Otra vez las dudas y los rumores, los optimistas y los pesimistas con sus vaticinios y, en lo que a mí respecta, sin los buenos oficios de mi queridísima Charo, permanecía expectante, con el convencimiento de que la alternancia es buena, que más de dos legislaturas continuas del mismo signo dan como resultado corruptelas y posturas acomodaticias. Había que conceder el beneficio de la duda al nuevo presidente y al Partido Popular, formación conservadora a la europea, que se autodefinía como «centrada y centrista, reformadora y reformista».

Y, efectivamente, las reformas se empezaron a dejar sentir de inmediato. Nuevas actitudes y nuevas formas de trabajar; nuestro papel protagonista pasó a ser secundario, aunque imprescindible, nada de iniciativas ni sugerencias que nos apartaran un ápice del guión establecido y con la sombra de Milagros sobrevolando permanentemente sobre nuestras cabezas, controlando cada papel, cada conversación telefónica y hasta los cruces de miradas, llegando a afirmar que, aunque no nos pronunciáramos, ella siempre sabía lo que estábamos pensando. Aquello se convirtió en una libertad vigilada de la que no podíamos escapar.

Aznar llegó al poder como un político resuelto a no suscitar reacciones desmedidas sobre su persona, ni a favor ni en contra. Su imagen para la opinión pública era la de un hombre sobrio, introvertido, austero en su puesta en escena y con un discurso escueto, pero directo y contundente, del que había dado incontables muestras en sus intervenciones parlamentarias como jefe de la oposición.

Si algo definía a José María Aznar era su autodisciplina y su capacidad de trabajo. Gracias a su pormenorizada organización, sacaba el máximo partido al tiempo, que dedicaba a un sinfín de tareas de las que, en otras etapas y con otras costumbres, nunca se hubiera ocupado el presidente del Gobierno. Como para todo en la vida, en el punto medio está la virtud, y el afán de controlar tanto puede acabar derivando en incapacidad para delegar, además de rayar en la desconfianza.

Por su edad, su cultura y sus vivencias, Aznar tenía muy poco que ver con muchos de sus coetáneos, como González, Pujol o incluso el Rey. Él mismo se ocupó de advertir que su estilo de gobernar iba a ser otro, porque para él el franquismo no suponía «ningún peso sobre sus espaldas», y tampoco tenía «los tics de la Transición».

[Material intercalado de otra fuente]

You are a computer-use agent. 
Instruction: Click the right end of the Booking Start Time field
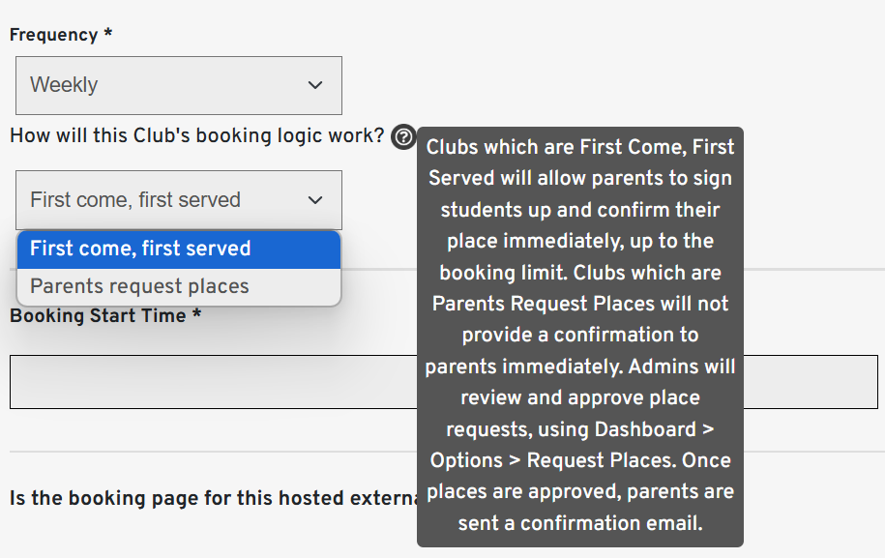click(x=811, y=382)
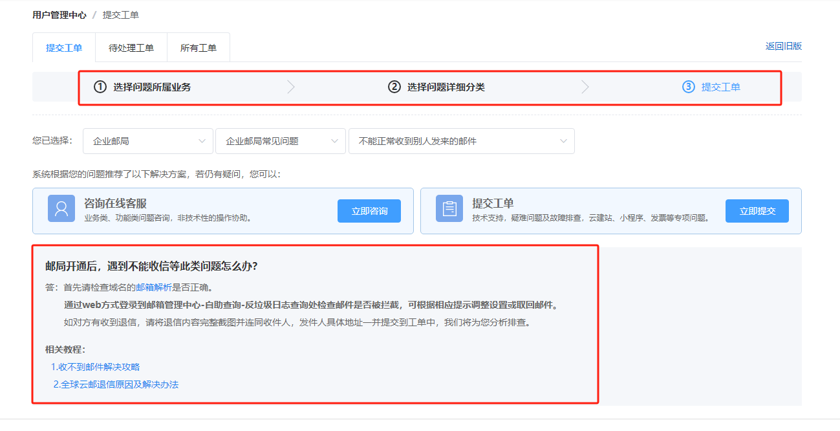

Aunque ya heredó una coyuntura en la buena dirección, el equipo económico de Aznar, con Rato a la cabeza, la condujo por una senda que, casi inmediatamente, produjo resultados positivos en forma de crecimiento económico y saneamiento financiero, lo que permitió a España afrontar con confianza el cumplimiento de los criterios de convergencia requeridos para participar en la tercera fase de la Unión Económica y Monetaria, el 1 de enero de 1999, que estaba a la vuelta de la esquina.

En el Consejo Europeo de Bruselas de mayo de 1998, España fue certificada como uno de los once Estados de la futura zona euro, con lo que se lograba un objetivo económico, además de un gran éxito para Aznar, que consiguió que la economía nacional experimentara un giro revolucionario.

El paro también comenzó un descenso sensible, y en un plazo de tres años, con inusitada presteza, se completó un calendario de privatizaciones de las llamadas «joyas de la corona» de titularidad pública. Para la primavera de 1999, todas estas operaciones reportaron a las arcas del Estado alrededor de cinco billones de pesetas, pero, entre otros, Endesa, Repsol, Aceralia, Argentaría, Indra, Tabacalera, Hunosa, Astilleros IZAR, Correos, Puertos y Aeropuertos y, por último, Telefónica pasaron a manos privadas. Estas llamativas operaciones se vendieron en el extranjero como el reflejo del dinamismo de la España de Aznar.

En resumidas cuentas: el Gobierno popular hacía retroceder ampliamente el peso del Estado en la economía para cumplir los objetivos de Europa, por lo que ahora tendría que buscar su influencia en el terreno de otros poderes fácticos. Durante esta etapa, el ente público Radio Televisión Española alcanzó unos niveles insospechados de manipulación y sectarismo a favor del Gobierno y su partido. Tanto fue así que en enero de 2004 la Asamblea Parlamentaria del Consejo de Europa citó a RTVE como ejemplo de «clientelismo político» en un sistema de «Estado paternalista».